» Task list:
[A] Reproduce everything from "mRNA-based COVID-19 vaccines" down to "may support long-lasting protection differently." in the vaccine antibody text, swapping "heterogeneity" for "diversity".
[B] Summarize the vaccine antibody text in two sentences.

» Given text:

╔══

Anti-SARS-CoV-2 antibodies elicited by COVID-19 mRNA vaccine exhibit a unique glycosylation pattern

Messenger RNA-based vaccines against COVID-19 induce a robust anti-SARS-CoV-2 antibody response with potent viral neutralization activity. Antibody effector functions are determined by their constant region subclasses and by their glycosylation patterns, but their role in vaccine efficacy is unclear. Moreover, whether vaccination induces antibodies similar to those in patients with COVID-19 remains unknown. We analyze BNT162b2 vaccine-induced IgG subclass distribution and Fc glycosylation patterns and their potential to drive effector function via Fcy receptors and complement pathways. We identify unique and dynamic pro -inflammatory Fc compositions that are distinct from those in patients with COVID-19 and convalescents. Vaccine-induced anti-Spike IgG is characterized by distinct Fab-and Fc-mediated functions between different age groups and in comparison to antibodies generated during natural viral infection. These data highlight the heterogeneity of Fc responses to SARS-CoV-2 infection and vaccination and suggest that they support long-lasting protection differently.

Automated summary

mRNA-based COVID-19 vaccines induce strong anti-SARS-CoV-2 antibody responses with unique and dynamic Fc compositions. The vaccine-induced antibodies exhibit differences in Fab and Fc-mediated functions between age groups and natural infection-generated antibodies. These findings suggest heterogeneity in Fc responses to SARS-CoV-2 infection and vaccination may support long-lasting protection differently.

╚══

» Supplied information:
╔══

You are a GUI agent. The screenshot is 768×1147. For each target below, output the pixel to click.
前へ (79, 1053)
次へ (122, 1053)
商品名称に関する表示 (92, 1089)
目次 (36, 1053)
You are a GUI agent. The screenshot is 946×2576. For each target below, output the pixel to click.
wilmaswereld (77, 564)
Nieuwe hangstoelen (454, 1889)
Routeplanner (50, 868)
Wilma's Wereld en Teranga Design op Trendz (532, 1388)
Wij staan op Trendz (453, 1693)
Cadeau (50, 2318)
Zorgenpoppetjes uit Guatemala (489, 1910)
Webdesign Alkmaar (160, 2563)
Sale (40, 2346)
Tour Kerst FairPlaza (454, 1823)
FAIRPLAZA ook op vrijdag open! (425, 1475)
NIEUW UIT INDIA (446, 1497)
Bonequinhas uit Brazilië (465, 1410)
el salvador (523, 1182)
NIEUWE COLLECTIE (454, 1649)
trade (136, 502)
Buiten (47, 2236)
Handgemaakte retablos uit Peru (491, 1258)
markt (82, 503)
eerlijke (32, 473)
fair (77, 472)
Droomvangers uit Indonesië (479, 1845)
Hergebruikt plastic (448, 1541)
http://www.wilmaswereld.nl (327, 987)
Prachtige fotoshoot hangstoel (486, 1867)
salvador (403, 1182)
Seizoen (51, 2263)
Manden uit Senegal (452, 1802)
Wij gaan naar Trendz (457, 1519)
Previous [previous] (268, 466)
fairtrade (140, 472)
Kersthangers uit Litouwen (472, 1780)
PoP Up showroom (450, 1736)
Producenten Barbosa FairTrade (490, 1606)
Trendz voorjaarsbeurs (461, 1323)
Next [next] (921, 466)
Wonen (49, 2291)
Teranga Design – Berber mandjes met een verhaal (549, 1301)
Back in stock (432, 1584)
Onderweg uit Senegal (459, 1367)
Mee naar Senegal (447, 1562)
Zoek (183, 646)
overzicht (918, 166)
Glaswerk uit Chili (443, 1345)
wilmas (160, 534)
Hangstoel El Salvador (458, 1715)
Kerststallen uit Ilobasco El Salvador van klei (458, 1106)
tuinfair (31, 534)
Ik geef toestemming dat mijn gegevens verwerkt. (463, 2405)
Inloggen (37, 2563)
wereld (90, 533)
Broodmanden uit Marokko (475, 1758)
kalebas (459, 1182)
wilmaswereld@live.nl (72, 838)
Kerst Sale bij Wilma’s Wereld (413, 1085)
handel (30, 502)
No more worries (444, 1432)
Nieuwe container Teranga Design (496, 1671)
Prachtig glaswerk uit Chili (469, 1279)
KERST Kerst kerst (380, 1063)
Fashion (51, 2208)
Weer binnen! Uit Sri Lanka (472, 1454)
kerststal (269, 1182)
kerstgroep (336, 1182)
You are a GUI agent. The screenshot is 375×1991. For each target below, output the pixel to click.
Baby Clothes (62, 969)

╚══

» Answers:
[A]
mRNA-based COVID-19 vaccines induce strong anti-SARS-CoV-2 antibody responses with unique and dynamic Fc compositions. The vaccine-induced antibodies exhibit differences in Fab and Fc-mediated functions between age groups and natural infection-generated antibodies. These findings suggest diversity in Fc responses to SARS-CoV-2 infection and vaccination may support long-lasting protection differently.

[B] BNT162b2 mRNA vaccination against COVID-19 produces a strong anti-SARS-CoV-2 antibody response with unique, dynamic pro-inflammatory Fc compositions that differ from those of patients with COVID-19 and convalescents. The vaccine-induced anti-Spike IgG shows distinct Fab- and Fc-mediated functions across age groups and compared with infection-generated antibodies, which suggests that infection and vaccination may support long-lasting protection differently.